Configuring session

Introduction

There are three independent and separately configurable session layers that can be created when a customer logs in:

• Application Session Layer,
• Auth0 Session Layer,
• Identity Provider Session Layer.

Since they are independent of each other, each of them can have a different session length and end separately. This means that customer may have an active session in the application, while their Auth0 session (or Google if they used social login) may have ended.

All session layers are explained in Session Layers (opens new window) article in Auth0 documentation.

Logout users from Auth0 when they log off from the application

By default, when customers log out of the application, they will not be logged out of Auth0. This is because the application and Auth0 use different sessions.

This behavior can be changed using auth0 > configuration > oidc > idpLogout property in middleware.config.js.

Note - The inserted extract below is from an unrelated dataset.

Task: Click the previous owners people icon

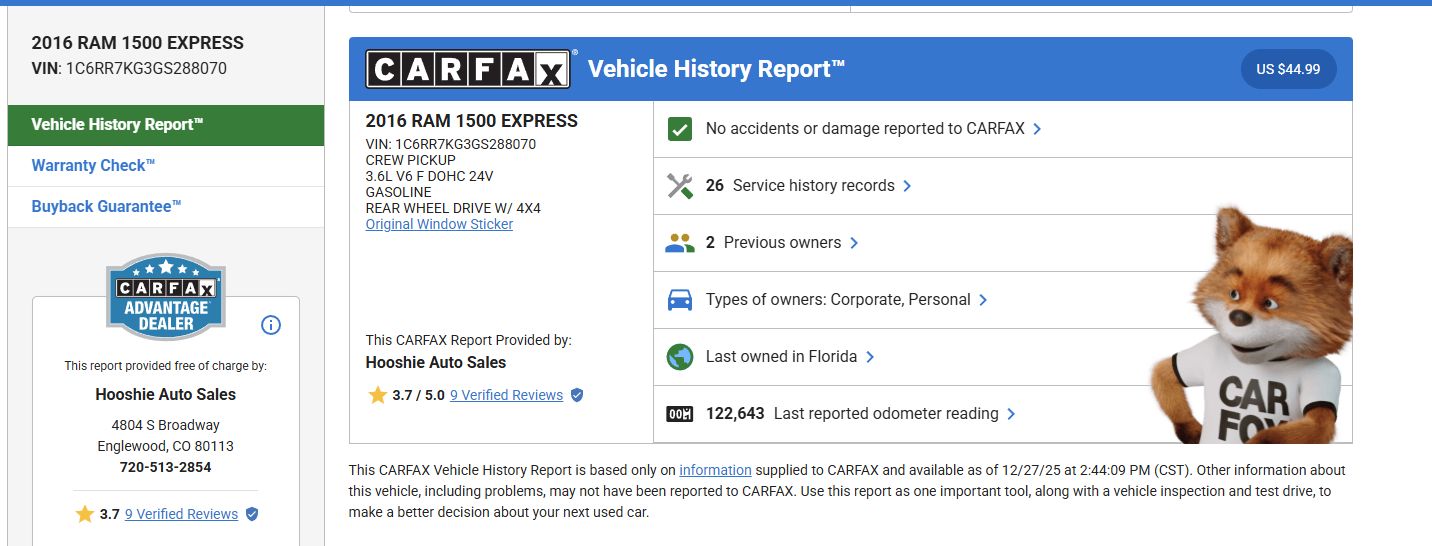Action: [680, 243]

You can read more about it in the express-openid-connect documentation (opens new window).

Using refresh tokens

The refresh token can be used to obtain a renewed access token. You can read more about them in the Refresh Tokens (opens new window) article in Auth0 documentation.

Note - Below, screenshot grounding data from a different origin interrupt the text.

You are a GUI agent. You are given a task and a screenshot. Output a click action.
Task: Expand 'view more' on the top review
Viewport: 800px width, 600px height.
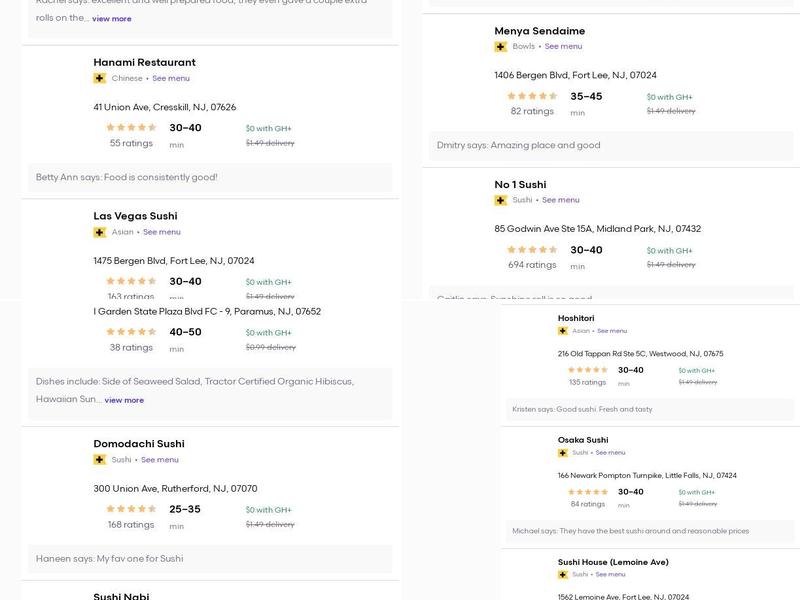pos(111,18)
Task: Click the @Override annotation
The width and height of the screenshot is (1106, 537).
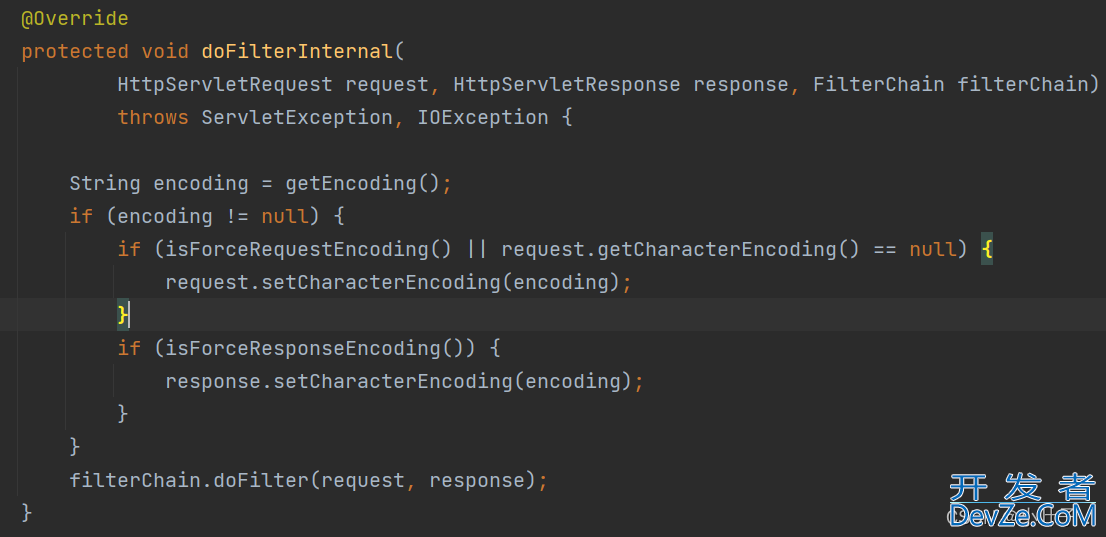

The integration will automatically renew the access token when the old one expires, and the refresh token is available. To enable it:

1. In middleware.config.js, add offline_access to auth0 > configuration > oidc > authorizationParams > scope array (below openid scope).

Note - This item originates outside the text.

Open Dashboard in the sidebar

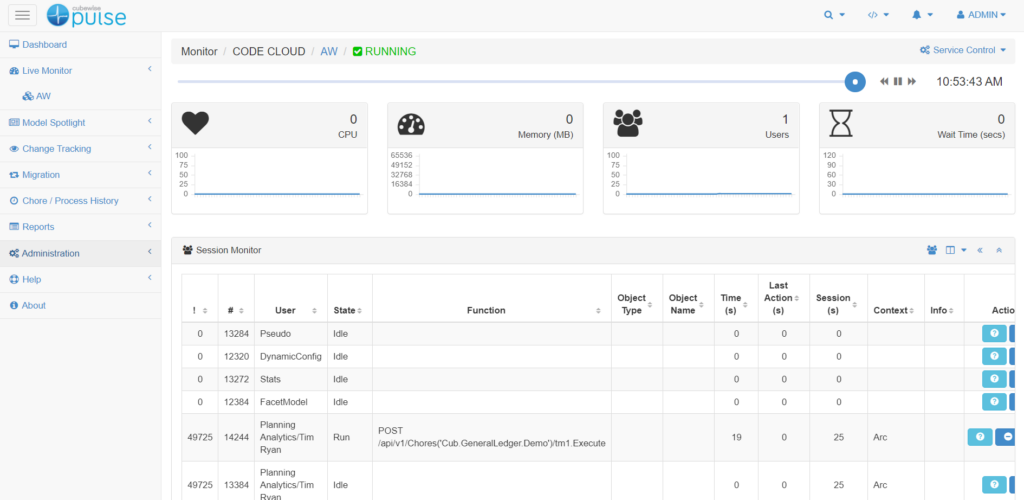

   // middleware.config.js
   module.exports = {
      integrations: {
         auth0: {
            oidc: {
               authorizationParams: {
                  scope: [
                  'openid',
                  'offline_access',
                  // other commercetools-specific scopes
                  ].join(' ')
               }
            }
            }
         }
      }
   };
   

2. Go to Auth0 admin panel, open your API in Applications > APIs and enable Allow Offline Access.

Refresh tokens never expire

By default, refresh tokens allow users to remain authenticated forever. This can be a security risk, which can be mitigated with proper configuration.

We recommend reading the following articles:

• Refresh Token Rotation (opens new window),
• Configure Refresh Token Expiration (opens new window),
• Revoke Tokens (opens new window).

Force customer logout after inactivity

The instruction below shows how to configure the session so that customers will be logged out after being inactive for 1 minute.

1. Enable refresh tokens, explained in the Using refresh tokens section.
2. Open Auth0 admin panel.
3. In the left upper corner, click the tenant name and open Settings. In Advanced tab change Inactivity timeout to 1 and Require log in after to 1.
4. Open your Application in Applications > Applications:
   • enable Inactivity Expiration,
   • change Inactivity Lifetime to 120 (inactivity time in seconds)
5. Open your API in Applications > APIs. Change Token Expiration (Seconds) and Token Expiration For Browser Flows (Seconds) to 60.